I have a PropertyGrid in my winforms application that displays the some of the selected object's properties. I want that a certain property will be sometimes displayed and somtimes won't, by my choice, (lets assume the the browsability changes every time a specific button is pressed at runtime). Setting-up the browsability before runtime is pretty easy, using the BrowsableAttribute, from what I understand that attributes are set at design time hence I need another solution. In many places I found this piece of code:

public static void ChangeBrowsability(SomeObject obj, string propertyName, bool isBrowsable)
{//usage: supposed to change browsability at runtime
        PropertyDescriptor descriptor = TypeDescriptor.GetProperties(obj)[propertyName];
        BrowsableAttribute attrib = (BrowsableAttribute)descriptor.Attributes[typeof(BrowsableAttribute)];
        FieldInfo browsableField = attrib.GetType().GetField("browsable", BindingFlags.NonPublic | BindingFlags.Instance);
        browsableField.SetValue(attrib, isBrowsable);
}

The first problem is the browsableField is always null for some reason, and I would like to know why. Also an alternative solution to this code may be welcomed.

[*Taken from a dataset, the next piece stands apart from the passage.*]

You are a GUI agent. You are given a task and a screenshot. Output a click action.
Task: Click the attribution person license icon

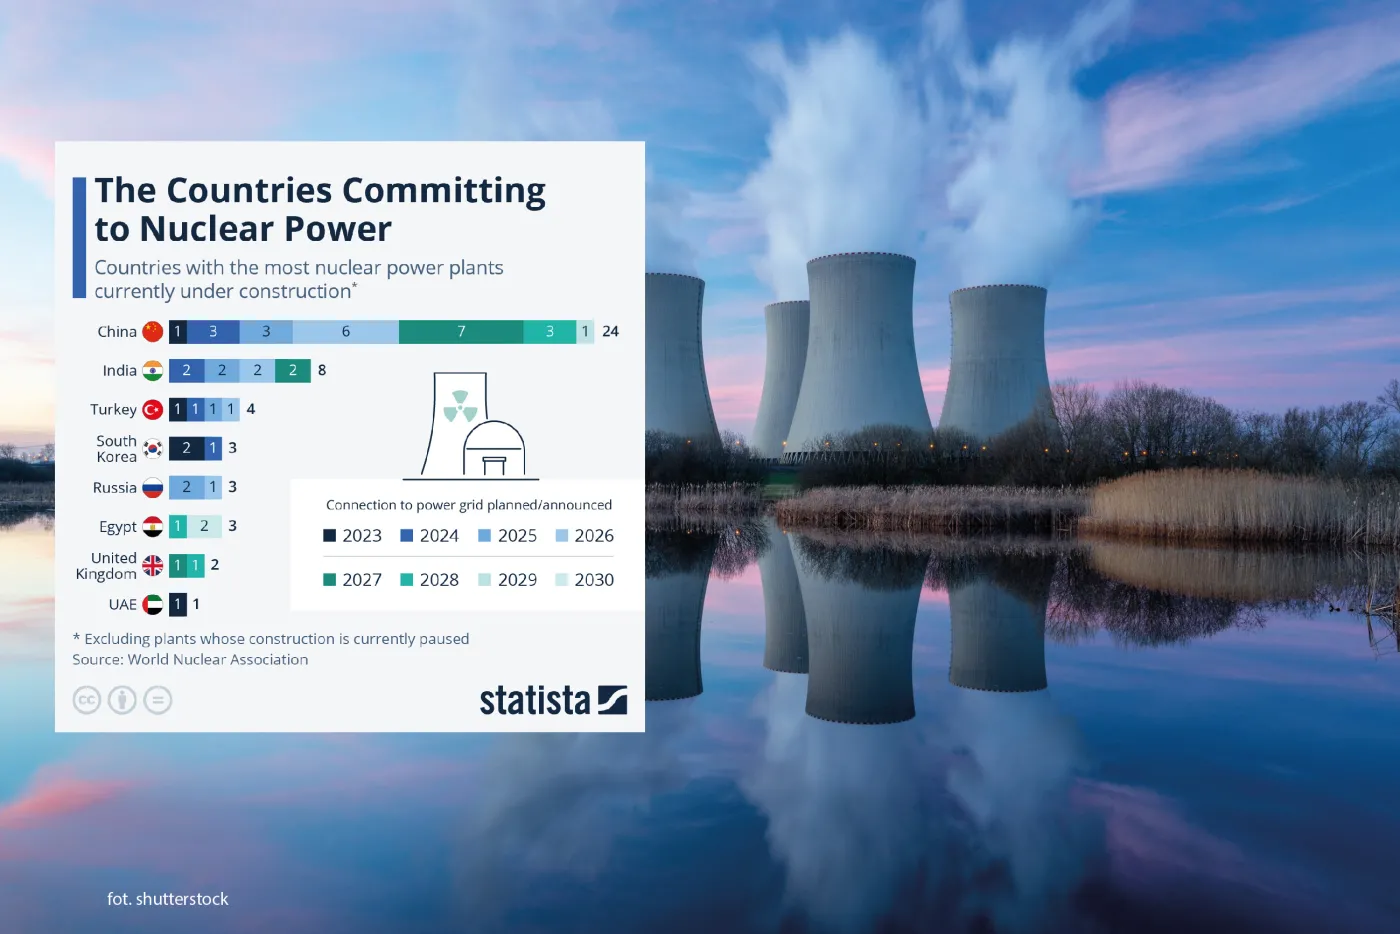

CodePudding user response:

You can't change the reality of how attributes are defined - they are baked into the IL; however, you can lie and cheat. The winforms PropertyGrid doesn't go directly to reflection - it uses an indirect route via TypeDescriptor, and TypeDescriptor defaults to using reflection. However, you can implement your own descriptor implementations that change everything, in particular (for this case): PropertyDescriptor.IsBrowsable. That's the good news.

The bad news that this is hard. Like; really hard; you'd have to really, really care about this feature to use it. It involves:

  • capturing the outgoing reflection-based ICustomTypeDescriptor, so you can use it as a foundation
  • implementing your own ICustomTypeDescriptor that exposes the properties as a "decorator"
  • registering a TypeDescriptionProvider that exposes your own type descriptor
  • capturing the outgoing reflection-based PropertyDescriptorCollection so you can use them as a foundation
  • implementing your own decorators of the PropertyDescriptors, forwarding most of the APIs, except for IsBrowsable where you would add your own logic

Doable, but: very complex and convoluted, and honestly: using APIs that are largely out of fashion and which haven't seen love in a decade. A worked example could easily run into the hundreds of lines of C#, so is beyond what I can reasonably supply here.